Sommer-Dichter-Lektüre: Serres-Lukrez XVI

Mittwoch, 27. September 2023

 

 

Ein kleiner Ausflug zu den Wassern und in Richtung Mythologie.

Was fasziniert uns am fließenden Wasser und was am toten?

 

 



Toter Grund auf der Donauinsel (Wien)

Das  fließende  fällt nach unten und zum Tod.

Die runden Turbulenztaschen hingegen halten den Abfluß auf und bilden Formen aus, die sich auflösen und wieder herstellen. Ein Wegfließen, aber auch eine gewisse Konstanz in der Gesamtform und in kleinen Nischen.

Dieses Gegeneinander ist das Leben selber.

Narziss unterlag einer Faszination, da er sich selber sah. In einem glatten und ruhigen Wasser, das nicht hin und her schwappte, sondern eines war und störungsfrei dahin eilte. Wasserspiegel, masturbatio morosa des Subjekts, Wiederholung und Tod. Narziss ist in seiner Reproduktion untergegangen, in seinem Double und seinem Mimen – als sein Gesicht sein Gesicht-Bild getroffen hat.

Ertrinkung, Erstickung – in der Gleichung.

Wenn das Wasser wirbelt und das Gesicht und der Körper sich nicht mehr in der Spiegelung des Wassers wieder sehen können – dann erkennen sie sich im Wissen.
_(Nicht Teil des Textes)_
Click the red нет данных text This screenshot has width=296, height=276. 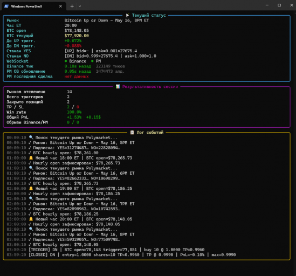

Aphrodite-Lust erhebt sich nährend, fruchtbar, lebendig aus dem Geschäum. Sie erhebt sich aus dem Schweigen und dem Lärm des Anfangs des Gedichtes, in der ersten Verflechtung des Buchstaben und des Rhythmus, in der Spirale der Wollust. Es ist kein Traum, auch kein Wahrtraum. Das Leben erkennt, wie es ist. Verwirrt, denn es ist Wirrnis. Nicht fasziniert, sondern wirr. Nicht: ich sehe mich, Narziss – denn ich sehe mich nicht mehr. Sondern: das Leben erkennt sich in einer Wendung von einem Element zum anderen. Erste Form der objektiven Erkenntnis: ich bin dieses Objekt, diese Form. Nicht indem man in den Geheimnisse des Ich herumwühlt, werden die Faszination und die Wirrnis geklärt, die ich vor den Wassern empfinde, denn das „ich“ in seiner Singularität ist ausgeschlossen. Und die Psychologie der Vermögen bei Kant und Bachelard verflüchtigt sich angesichts dieses zweiten Narziss-Mythos, der eine Erfahrung ist und ein Wissen. Der individuelle Reflex vergeht, die Optik verschwindet, während die Universalität meines Lebens die Modalität seiner Konstruktion unmittelbar erkennt.

Das Leben in mir, das Leben als lokaler und temporärer Widerstand gegen den Tod reflektiert sich von sich aus in den Turbulenzen des Wassers.

Narziss ist in der Widerspielung desselben ertrunken. Aphrodite erhebt sich in einer anderen Formation – Aphrodite-Vergnügen der anderen. (191f.)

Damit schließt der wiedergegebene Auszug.